___ EXERCISE INPUTS

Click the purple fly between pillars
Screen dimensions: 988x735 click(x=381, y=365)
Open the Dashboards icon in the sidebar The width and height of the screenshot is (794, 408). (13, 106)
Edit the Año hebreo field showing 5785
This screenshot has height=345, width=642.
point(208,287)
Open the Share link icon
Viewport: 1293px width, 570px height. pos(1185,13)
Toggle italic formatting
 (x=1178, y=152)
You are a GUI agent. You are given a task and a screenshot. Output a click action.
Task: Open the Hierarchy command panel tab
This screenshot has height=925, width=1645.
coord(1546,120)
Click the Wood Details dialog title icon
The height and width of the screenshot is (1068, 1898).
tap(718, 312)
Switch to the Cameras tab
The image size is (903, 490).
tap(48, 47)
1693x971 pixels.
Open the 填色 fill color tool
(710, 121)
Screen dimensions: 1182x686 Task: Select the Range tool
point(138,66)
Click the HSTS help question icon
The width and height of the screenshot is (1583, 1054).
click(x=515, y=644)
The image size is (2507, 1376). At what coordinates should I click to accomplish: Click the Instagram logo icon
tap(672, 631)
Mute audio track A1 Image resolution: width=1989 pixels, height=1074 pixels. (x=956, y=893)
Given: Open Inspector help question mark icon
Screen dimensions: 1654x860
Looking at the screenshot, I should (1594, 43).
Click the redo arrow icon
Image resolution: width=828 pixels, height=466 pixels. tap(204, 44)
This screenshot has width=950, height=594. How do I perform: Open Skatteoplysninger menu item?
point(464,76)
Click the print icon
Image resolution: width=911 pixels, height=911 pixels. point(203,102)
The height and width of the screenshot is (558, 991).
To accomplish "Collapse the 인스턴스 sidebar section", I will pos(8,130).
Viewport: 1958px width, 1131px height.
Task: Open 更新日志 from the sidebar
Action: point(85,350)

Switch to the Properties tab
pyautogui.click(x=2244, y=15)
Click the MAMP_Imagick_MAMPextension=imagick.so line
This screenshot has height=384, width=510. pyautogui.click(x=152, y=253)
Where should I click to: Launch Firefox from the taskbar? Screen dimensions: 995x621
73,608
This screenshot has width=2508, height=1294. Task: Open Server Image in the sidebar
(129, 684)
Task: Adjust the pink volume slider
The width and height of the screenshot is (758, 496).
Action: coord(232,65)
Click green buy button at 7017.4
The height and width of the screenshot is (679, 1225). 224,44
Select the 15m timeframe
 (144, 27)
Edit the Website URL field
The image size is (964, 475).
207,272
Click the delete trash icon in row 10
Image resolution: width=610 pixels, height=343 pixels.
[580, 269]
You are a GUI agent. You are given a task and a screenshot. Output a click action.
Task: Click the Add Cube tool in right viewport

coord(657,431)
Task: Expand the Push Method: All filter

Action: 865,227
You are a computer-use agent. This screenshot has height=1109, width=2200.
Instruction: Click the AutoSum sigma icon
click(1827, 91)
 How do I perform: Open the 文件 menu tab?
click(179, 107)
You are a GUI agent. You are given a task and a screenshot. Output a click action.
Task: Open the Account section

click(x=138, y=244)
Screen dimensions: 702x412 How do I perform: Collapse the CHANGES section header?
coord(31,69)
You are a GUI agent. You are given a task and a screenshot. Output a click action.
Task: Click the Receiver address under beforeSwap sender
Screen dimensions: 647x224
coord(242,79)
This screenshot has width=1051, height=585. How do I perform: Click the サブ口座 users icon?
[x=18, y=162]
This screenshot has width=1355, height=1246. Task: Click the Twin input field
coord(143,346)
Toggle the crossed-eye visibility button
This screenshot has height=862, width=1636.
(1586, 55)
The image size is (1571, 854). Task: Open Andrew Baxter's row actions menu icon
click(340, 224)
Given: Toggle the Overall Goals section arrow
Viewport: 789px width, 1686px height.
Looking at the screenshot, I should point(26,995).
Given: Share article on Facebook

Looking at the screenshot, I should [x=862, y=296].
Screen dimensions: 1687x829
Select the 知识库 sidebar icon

______

## EXERCISE
Lines that contain the string "question" should be copied from the material above.

## TASK RESULT
Click the HSTS help question icon
Given: Open Inspector help question mark icon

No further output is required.